1972: Three youths, two of whom had been released on bond a day earlier on burglary charges, are arrested by Austintown police who said the trio had $4,343 in cash and checks taken in a break-in at the Canfield Valu King supermarket.

Luke Graziani, 5, saves his brother, Mark, 4, after the younger boy fell into a drainage ditch at a construction site near their Centennial Drive home. Mayor Merle Madrid orders the developer, Mayo and Orvets, to fill the ditch or the village will do so and bill the company.

1962: Carl Gangloff, secretary of the Youngstown Area Development Foundation, says Kaiser Steel Corp. is making a concerted effort to lure steel production to California and the far West and suggests a local development drive to create more jobs in the Mahoning Valley.

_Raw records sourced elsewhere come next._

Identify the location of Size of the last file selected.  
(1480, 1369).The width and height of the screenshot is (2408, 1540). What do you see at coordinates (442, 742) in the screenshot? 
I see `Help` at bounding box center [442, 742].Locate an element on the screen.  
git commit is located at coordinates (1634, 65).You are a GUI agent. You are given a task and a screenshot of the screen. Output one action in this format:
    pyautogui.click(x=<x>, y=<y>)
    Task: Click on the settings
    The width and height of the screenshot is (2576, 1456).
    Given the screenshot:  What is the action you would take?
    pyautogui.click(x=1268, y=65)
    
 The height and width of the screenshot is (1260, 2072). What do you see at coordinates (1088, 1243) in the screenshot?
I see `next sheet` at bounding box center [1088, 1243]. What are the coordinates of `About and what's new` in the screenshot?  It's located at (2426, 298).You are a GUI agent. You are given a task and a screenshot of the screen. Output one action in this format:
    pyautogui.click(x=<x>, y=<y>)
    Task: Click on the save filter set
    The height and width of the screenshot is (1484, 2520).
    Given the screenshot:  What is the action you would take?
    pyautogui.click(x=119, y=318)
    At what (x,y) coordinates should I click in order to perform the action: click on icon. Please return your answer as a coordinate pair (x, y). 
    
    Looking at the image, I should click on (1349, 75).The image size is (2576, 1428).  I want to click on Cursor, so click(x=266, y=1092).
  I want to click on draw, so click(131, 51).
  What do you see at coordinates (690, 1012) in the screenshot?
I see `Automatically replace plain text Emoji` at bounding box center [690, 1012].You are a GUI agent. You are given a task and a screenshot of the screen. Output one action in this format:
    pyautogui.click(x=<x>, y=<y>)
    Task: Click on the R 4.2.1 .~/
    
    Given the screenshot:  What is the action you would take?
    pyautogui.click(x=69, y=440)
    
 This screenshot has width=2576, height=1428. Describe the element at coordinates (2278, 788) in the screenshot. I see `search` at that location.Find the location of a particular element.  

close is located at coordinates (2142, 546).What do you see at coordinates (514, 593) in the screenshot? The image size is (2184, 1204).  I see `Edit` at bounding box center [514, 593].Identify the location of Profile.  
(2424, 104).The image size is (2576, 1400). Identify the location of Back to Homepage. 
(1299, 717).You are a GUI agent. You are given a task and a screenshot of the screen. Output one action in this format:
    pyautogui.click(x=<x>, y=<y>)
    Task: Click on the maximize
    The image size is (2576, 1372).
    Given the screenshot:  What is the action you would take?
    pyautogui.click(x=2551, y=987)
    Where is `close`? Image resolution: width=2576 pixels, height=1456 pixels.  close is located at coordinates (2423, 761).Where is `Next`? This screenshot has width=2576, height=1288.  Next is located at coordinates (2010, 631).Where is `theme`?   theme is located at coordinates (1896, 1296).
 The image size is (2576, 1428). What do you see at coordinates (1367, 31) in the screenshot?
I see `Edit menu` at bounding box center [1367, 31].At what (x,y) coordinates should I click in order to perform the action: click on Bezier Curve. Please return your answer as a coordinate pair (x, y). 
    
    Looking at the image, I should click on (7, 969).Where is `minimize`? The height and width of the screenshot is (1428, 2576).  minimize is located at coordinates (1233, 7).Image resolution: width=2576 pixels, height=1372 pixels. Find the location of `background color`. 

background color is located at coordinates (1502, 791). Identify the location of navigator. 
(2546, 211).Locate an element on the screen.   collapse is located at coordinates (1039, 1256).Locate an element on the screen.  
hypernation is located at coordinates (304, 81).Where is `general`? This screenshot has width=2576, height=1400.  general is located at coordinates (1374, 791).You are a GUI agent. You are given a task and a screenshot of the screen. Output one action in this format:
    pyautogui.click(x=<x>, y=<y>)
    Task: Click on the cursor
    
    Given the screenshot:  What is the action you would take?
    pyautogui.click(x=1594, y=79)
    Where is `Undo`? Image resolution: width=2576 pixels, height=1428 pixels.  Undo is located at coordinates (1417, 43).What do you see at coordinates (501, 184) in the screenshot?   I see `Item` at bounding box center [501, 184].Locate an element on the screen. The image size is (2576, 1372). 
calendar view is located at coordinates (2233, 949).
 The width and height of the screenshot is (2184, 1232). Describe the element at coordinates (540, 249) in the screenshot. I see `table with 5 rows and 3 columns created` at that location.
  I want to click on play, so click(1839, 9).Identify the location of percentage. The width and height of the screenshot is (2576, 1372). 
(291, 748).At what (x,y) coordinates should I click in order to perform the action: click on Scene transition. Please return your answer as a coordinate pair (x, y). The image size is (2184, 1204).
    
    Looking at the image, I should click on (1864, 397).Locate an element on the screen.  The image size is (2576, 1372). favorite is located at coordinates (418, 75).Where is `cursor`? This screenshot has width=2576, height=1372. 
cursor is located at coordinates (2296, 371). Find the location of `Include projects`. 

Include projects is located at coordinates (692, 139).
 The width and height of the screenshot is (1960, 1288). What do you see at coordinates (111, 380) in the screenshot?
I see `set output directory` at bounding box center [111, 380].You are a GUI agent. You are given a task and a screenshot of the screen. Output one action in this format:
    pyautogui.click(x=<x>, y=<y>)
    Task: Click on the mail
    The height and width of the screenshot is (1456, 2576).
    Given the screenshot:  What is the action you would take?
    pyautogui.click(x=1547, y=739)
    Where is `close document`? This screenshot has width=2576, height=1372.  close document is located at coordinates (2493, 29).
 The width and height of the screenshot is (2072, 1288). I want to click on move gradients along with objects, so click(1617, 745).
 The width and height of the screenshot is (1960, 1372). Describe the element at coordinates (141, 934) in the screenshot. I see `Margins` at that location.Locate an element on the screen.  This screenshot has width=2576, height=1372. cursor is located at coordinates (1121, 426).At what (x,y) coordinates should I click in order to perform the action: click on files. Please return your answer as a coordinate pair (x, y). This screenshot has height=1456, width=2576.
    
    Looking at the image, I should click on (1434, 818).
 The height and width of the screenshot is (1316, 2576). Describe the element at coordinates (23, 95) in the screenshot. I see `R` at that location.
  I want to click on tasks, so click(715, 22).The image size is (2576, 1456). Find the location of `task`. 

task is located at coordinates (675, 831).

The lack of a restaurant at Youngstown Municipal Airport is causing widespread concern among civic leaders and some city officials, but the earliest a full-time eating facility could be re-established is Feb. 1, and then only if city council takes action to upgrade water service at the airport.

Henry M. Robinson, adviser to presidents and onetime Youngstown business leader, leaves an estate of $800,000, of which $100,000 will be used to build a laboratory of geological sciences at the California Institute of Technology in memory of his father-in-law, the late Charles D. Arms of Youngstown.

1937: Mrs. Cecile Helen McWhirter of Youngstown-New Castle Road, is issued the 80,000th Social Security card in the Youngstown district by Edwin F. Faulhaber, district manager of the office.

Dr. Garry C. Myers, psychologist and writer of child education, tells 100 mothers at a session of the Mothers’ Institute at the Youngstown Public Library that an old-fashioned spanking, hand-to-flesh, is better than the hair brush, switches or ear-boxing.

U.S. Rep. Michael J. Kirwan of Youngstown joins a swelling chorus calling for business tax relief at a special session of Congress as an anti-recession measure.